In front of the table was a large blond-wood desk, a simple slab of highly polished lumber topped with glass. The desk chair was a modernistic, ergonomic thing. The only items on the desk were a laptop and a couple of small placards with quotes on them.
I walked over to the desk and turned the laptop so I could see the ports at the back of the machine. I placed my messenger bag on the desk and took out the gizmo Devlin had given me. A four-port USB hub with two things already plugged into it: the black device called the Bash Bunny, and the credit-card-size computer drive that I was going to copy to.
I’m barely tech-savvy, but I knew enough to follow Devlin’s instructions. Plug in the USB hub to a port at the back of the laptop. A blue light winked on. I looked at my watch, waited exactly thirteen seconds, and sure enough the blue light turned green. That meant it had done its thing, which was to crack the password on Dr. Arthur Scavolini’s laptop. How it worked, I couldn’t tell you. I just know that it worked on Windows workstations only.
I clicked the little switch down a notch, which put it in attack mode. The light went from green to red, which told me the thing was doing its next job: copying the contents of Dr. Scavolini’s laptop to my little black credit-card-size hard drive.
Not everything, actually. But every file on the computer that ended in.pdf or.xls or.docx. Devlin told me he’d programmed it this way to cut down on the time it would take to steal the contents of the man’s computer. I was looking for an old file on a clinical study. It might be a regular old word processing document, but it also might be a PDF file, or an Excel spreadsheet.
I’ve long ago come to the realization that I don’t need to understand the technology to do the job, just as long as I can trust the people I hire. And I trusted Devlin and knew he was good at what he did.
Now I had to wait about ten minutes.
I sat in the ergonomic desk chair and looked at the two little wooden placards. Some executives place inspirational sayings on their desk. You know, like Success is failure turned inside out and Don’t worry about failure; you only have to be right once.
Dr. Arthur Scavolini’s placards — the words engraved in metal — were both science-related. One read, The good thing about science is that it’s true whether or not you believe in it.
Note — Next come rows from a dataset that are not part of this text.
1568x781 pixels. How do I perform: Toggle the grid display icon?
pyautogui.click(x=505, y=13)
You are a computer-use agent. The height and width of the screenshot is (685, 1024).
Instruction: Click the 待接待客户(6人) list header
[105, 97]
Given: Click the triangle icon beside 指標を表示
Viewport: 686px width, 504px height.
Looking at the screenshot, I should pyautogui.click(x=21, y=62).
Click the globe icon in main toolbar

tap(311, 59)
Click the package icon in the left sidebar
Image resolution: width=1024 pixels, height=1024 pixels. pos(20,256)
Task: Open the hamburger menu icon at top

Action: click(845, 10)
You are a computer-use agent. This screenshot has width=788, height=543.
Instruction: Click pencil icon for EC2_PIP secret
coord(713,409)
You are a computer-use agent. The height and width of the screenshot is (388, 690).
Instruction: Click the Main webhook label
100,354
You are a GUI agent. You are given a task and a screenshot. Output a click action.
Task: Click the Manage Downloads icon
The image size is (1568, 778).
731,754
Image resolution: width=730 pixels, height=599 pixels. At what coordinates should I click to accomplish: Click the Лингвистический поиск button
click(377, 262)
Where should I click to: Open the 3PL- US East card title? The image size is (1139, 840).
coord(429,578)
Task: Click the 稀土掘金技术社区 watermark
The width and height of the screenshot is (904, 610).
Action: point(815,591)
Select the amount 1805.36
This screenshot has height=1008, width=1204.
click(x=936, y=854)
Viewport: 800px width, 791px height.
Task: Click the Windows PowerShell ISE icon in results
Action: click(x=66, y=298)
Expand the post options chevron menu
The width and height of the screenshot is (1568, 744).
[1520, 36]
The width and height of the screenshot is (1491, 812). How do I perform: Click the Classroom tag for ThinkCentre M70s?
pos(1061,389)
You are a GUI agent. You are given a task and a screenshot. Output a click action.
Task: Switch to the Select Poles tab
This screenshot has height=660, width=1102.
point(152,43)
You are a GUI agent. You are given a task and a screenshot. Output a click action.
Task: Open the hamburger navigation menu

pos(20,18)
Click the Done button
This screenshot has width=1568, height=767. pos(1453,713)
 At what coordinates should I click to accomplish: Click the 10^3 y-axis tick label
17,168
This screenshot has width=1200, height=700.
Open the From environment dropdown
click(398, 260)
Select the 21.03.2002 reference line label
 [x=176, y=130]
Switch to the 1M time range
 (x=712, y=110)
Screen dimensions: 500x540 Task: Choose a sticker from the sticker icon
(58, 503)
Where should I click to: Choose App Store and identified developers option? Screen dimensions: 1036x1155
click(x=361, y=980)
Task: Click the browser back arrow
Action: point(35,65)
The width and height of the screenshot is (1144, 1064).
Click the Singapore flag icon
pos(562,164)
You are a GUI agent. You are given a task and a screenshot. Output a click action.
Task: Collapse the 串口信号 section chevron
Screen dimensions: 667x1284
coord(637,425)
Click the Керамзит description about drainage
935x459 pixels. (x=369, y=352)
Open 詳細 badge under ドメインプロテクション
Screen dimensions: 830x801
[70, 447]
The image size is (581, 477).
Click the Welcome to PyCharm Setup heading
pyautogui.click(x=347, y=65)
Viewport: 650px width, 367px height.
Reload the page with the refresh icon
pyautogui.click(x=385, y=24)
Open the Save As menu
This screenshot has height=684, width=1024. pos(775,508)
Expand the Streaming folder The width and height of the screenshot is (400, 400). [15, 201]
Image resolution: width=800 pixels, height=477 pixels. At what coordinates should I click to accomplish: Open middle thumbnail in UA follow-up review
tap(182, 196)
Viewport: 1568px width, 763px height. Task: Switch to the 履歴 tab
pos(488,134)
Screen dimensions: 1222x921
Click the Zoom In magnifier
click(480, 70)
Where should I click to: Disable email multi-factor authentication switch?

The other read, You are the result of 4.5 billion years of evolutionary success. Act like it.
I waited impatiently for the Bash Bunny to complete its work. At any moment, I knew, the security guard might return. Or even the police, which would make my life far more complicated.
Ten minutes dragged on. I looked out of the window. Saw a few cars pass by on the highway in the distance. I checked his office for file drawers and didn’t find any. He probably stored his files in cabinets outside his office.
I went out to his assistant’s area and propped the door open. There were rows of cherrywood file drawers behind his administrative assistant’s desk. I pulled at one. It was unlocked. I yanked it open. Glanced at them. These were personnel files. Nothing useful there.
I heard a bing and drew breath.
That was the sound of the elevator arriving on the seventh floor.